- _Assigned task_
Lines before the one containing "The image size is (960, 480)." are to be left out; reproduce that line and all the rest of the entries exactly.

[[ Material for the task, beginning ]]

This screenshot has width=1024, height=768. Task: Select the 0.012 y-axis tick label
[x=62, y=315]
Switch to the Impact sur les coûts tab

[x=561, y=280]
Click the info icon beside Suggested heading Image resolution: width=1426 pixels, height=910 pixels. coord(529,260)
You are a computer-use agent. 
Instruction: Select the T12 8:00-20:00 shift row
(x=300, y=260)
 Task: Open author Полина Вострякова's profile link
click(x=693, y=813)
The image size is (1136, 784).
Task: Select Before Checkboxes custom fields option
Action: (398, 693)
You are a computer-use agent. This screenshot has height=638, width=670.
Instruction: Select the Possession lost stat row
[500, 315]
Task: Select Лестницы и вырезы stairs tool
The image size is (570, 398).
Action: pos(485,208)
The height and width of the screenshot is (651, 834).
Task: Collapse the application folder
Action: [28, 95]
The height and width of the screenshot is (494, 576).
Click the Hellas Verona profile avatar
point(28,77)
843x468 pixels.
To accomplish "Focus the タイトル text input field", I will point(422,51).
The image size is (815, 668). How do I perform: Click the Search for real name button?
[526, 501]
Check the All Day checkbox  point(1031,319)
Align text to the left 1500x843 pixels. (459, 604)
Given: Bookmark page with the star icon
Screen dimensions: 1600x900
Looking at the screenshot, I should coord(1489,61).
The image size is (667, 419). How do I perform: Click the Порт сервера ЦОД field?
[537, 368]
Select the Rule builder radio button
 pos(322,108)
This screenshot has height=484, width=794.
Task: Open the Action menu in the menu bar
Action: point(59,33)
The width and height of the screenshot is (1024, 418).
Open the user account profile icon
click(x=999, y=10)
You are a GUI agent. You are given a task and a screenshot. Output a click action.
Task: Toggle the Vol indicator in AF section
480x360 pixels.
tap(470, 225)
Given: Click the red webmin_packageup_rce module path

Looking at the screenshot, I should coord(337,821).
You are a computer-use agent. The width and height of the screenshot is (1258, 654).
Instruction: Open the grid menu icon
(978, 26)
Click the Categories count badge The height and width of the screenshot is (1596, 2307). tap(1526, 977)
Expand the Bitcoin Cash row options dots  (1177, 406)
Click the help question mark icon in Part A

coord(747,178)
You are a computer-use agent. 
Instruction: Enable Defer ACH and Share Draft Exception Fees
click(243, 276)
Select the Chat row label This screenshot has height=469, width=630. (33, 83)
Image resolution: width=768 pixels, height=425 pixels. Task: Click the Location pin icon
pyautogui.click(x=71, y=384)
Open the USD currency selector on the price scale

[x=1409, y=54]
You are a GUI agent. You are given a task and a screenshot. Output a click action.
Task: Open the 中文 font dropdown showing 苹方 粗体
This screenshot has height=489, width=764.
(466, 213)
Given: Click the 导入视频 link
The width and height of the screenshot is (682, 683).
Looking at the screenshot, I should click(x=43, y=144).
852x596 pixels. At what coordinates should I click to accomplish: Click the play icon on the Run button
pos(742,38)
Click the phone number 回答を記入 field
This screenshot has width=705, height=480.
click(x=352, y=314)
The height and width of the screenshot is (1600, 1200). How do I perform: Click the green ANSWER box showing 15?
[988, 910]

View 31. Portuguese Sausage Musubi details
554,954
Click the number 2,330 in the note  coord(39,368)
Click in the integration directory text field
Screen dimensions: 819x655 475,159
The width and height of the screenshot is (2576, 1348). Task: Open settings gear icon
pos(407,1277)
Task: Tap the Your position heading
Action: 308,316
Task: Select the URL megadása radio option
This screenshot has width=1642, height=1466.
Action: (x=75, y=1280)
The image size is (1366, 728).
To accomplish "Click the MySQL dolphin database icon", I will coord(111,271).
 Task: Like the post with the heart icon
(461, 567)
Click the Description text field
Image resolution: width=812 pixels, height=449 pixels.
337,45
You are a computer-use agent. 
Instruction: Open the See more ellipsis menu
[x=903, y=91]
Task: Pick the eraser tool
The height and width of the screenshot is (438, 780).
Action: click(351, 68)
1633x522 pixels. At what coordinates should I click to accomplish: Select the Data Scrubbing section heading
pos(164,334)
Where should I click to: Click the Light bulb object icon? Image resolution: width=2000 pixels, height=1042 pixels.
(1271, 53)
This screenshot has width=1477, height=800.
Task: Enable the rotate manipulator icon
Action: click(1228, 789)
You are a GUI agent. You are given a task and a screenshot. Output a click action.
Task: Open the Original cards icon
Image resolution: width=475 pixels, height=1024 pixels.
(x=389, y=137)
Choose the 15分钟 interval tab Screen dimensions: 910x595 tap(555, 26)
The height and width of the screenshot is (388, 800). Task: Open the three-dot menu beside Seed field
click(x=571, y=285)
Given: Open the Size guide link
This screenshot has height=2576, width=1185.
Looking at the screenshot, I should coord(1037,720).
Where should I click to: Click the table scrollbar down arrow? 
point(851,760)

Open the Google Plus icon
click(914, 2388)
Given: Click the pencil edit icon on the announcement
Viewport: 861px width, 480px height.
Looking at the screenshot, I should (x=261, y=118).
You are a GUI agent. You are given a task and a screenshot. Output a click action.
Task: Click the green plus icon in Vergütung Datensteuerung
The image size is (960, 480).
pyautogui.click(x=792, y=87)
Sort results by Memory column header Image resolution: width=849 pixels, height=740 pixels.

[[ Material for the task, end ]]

- _Exercise answer_
The image size is (960, 480).
pyautogui.click(x=792, y=87)
Sort results by Memory column header Image resolution: width=849 pixels, height=740 pixels.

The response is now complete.